_TASK TO COMPLETE_
Reproduce only the entries starting at the line containing "Describe the element at coordinates (972, 137)" and ending at the line containing "center [1320, 250].", swapping every "element" for "item" and keeping everything else the same.

_INFORMATION GIVEN_

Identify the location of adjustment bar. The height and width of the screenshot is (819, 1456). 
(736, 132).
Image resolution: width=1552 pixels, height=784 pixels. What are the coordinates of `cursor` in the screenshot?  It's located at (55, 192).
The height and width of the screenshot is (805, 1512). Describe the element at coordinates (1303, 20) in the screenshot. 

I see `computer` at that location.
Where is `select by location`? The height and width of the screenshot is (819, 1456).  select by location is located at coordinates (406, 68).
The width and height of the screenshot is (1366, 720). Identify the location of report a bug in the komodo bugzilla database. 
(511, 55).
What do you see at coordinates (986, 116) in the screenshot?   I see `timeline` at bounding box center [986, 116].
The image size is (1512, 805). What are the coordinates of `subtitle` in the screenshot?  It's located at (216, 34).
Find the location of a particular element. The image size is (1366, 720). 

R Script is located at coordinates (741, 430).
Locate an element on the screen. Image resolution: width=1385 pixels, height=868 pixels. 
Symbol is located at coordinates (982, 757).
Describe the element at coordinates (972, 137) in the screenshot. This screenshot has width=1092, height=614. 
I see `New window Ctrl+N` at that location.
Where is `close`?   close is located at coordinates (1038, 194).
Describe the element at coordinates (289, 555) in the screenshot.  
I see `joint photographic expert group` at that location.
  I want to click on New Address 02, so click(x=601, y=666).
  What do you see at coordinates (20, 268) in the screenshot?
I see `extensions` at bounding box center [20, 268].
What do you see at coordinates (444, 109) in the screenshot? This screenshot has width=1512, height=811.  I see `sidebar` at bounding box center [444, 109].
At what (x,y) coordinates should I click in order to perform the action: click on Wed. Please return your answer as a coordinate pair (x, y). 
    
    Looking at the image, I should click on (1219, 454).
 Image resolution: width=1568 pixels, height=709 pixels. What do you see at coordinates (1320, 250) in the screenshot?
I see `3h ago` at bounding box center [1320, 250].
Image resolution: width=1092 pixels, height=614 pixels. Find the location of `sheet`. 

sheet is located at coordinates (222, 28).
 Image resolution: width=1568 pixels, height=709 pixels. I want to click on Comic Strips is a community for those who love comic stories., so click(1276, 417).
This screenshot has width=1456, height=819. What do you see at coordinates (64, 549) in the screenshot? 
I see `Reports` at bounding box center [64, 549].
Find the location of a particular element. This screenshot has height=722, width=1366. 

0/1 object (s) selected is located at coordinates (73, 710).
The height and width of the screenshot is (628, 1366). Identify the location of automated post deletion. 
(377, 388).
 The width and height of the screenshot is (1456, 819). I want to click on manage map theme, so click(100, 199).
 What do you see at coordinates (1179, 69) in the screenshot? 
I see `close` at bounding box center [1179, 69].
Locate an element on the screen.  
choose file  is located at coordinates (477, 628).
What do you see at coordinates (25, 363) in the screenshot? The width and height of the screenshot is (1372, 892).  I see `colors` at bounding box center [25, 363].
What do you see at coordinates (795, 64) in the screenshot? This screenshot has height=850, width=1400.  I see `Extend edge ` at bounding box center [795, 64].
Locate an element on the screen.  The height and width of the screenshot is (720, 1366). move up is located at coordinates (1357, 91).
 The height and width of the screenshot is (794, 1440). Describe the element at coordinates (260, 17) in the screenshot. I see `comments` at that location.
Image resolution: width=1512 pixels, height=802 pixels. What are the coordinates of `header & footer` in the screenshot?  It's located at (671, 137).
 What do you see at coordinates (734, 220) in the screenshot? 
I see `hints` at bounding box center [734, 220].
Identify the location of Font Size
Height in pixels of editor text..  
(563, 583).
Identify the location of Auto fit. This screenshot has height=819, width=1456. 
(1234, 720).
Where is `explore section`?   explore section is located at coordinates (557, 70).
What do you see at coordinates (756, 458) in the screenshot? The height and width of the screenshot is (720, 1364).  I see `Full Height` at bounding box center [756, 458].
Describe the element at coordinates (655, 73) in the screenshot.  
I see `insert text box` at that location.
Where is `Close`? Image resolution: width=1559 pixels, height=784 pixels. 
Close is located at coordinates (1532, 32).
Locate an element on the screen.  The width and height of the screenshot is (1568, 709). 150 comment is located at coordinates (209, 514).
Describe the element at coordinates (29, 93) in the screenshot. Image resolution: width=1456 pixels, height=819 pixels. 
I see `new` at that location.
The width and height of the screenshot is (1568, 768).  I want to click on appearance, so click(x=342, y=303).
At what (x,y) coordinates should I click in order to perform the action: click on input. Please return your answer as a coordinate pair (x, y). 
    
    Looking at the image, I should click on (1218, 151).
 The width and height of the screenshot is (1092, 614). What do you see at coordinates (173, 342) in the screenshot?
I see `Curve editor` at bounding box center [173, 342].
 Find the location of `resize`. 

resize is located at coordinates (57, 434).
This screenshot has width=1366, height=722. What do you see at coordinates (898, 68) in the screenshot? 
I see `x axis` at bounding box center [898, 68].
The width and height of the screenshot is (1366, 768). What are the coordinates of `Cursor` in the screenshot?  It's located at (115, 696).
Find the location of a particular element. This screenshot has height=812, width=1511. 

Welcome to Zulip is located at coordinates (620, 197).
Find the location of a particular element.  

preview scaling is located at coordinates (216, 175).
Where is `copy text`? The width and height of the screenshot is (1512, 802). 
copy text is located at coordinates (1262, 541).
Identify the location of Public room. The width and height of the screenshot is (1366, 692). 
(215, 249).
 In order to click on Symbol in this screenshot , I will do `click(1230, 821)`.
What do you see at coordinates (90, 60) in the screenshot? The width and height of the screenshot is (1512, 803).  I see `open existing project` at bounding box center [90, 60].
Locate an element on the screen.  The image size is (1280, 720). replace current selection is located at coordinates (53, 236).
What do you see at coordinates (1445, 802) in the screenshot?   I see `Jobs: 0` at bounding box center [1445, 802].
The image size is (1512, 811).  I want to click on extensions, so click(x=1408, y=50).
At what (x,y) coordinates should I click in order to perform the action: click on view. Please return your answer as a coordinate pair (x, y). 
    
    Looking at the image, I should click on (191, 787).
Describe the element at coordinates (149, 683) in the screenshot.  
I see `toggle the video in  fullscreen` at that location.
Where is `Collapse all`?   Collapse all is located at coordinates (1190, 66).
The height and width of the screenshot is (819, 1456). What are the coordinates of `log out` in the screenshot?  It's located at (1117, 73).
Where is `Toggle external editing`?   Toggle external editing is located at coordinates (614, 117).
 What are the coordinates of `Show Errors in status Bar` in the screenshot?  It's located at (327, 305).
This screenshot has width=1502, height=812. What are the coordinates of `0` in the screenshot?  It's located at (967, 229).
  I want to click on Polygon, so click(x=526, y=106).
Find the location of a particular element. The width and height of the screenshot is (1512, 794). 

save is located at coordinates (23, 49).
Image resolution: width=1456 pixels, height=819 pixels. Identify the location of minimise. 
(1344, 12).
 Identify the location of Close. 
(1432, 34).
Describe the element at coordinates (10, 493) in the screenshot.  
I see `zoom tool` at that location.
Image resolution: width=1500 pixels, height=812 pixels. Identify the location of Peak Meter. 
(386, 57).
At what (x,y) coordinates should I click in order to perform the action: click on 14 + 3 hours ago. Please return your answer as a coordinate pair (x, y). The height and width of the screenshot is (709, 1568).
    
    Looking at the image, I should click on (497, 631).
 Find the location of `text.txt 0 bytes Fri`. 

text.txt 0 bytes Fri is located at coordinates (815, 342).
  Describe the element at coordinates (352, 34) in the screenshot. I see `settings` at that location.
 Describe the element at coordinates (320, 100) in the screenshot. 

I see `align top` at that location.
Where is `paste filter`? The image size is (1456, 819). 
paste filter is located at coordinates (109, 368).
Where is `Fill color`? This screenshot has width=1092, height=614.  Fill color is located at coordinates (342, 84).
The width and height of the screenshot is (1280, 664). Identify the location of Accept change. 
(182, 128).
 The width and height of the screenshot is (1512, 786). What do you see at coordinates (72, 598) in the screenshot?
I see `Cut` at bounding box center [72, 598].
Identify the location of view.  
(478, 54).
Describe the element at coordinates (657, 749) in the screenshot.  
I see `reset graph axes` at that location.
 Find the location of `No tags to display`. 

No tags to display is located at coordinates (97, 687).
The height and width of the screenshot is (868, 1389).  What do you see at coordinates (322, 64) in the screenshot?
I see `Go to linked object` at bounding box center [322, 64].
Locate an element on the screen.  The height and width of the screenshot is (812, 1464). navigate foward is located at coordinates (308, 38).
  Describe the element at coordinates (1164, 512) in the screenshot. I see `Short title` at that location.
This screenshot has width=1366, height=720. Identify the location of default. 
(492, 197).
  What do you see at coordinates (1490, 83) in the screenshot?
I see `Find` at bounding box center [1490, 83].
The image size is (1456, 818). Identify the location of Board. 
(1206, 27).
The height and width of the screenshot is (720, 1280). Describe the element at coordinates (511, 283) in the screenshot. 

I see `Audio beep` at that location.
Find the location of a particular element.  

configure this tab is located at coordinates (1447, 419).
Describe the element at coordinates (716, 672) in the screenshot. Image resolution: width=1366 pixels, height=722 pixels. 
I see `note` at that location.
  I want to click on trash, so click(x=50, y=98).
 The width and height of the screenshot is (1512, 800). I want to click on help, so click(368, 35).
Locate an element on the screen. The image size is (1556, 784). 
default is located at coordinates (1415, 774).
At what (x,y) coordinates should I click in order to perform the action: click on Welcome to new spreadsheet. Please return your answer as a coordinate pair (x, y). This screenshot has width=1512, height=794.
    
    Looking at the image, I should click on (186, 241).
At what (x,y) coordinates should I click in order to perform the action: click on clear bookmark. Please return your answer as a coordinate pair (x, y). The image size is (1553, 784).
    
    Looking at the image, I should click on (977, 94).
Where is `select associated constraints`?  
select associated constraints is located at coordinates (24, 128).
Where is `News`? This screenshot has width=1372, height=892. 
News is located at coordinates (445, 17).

_EXPECTED ANSWER_
Describe the item at coordinates (972, 137) in the screenshot. This screenshot has width=1092, height=614. 
I see `New window Ctrl+N` at that location.
Where is `close`?   close is located at coordinates (1038, 194).
Describe the item at coordinates (289, 555) in the screenshot.  
I see `joint photographic expert group` at that location.
  I want to click on New Address 02, so click(x=601, y=666).
  What do you see at coordinates (20, 268) in the screenshot?
I see `extensions` at bounding box center [20, 268].
What do you see at coordinates (444, 109) in the screenshot? This screenshot has width=1512, height=811.  I see `sidebar` at bounding box center [444, 109].
At what (x,y) coordinates should I click in order to perform the action: click on Wed. Please return your answer as a coordinate pair (x, y). 
    
    Looking at the image, I should click on (1219, 454).
 Image resolution: width=1568 pixels, height=709 pixels. What do you see at coordinates (1320, 250) in the screenshot?
I see `3h ago` at bounding box center [1320, 250].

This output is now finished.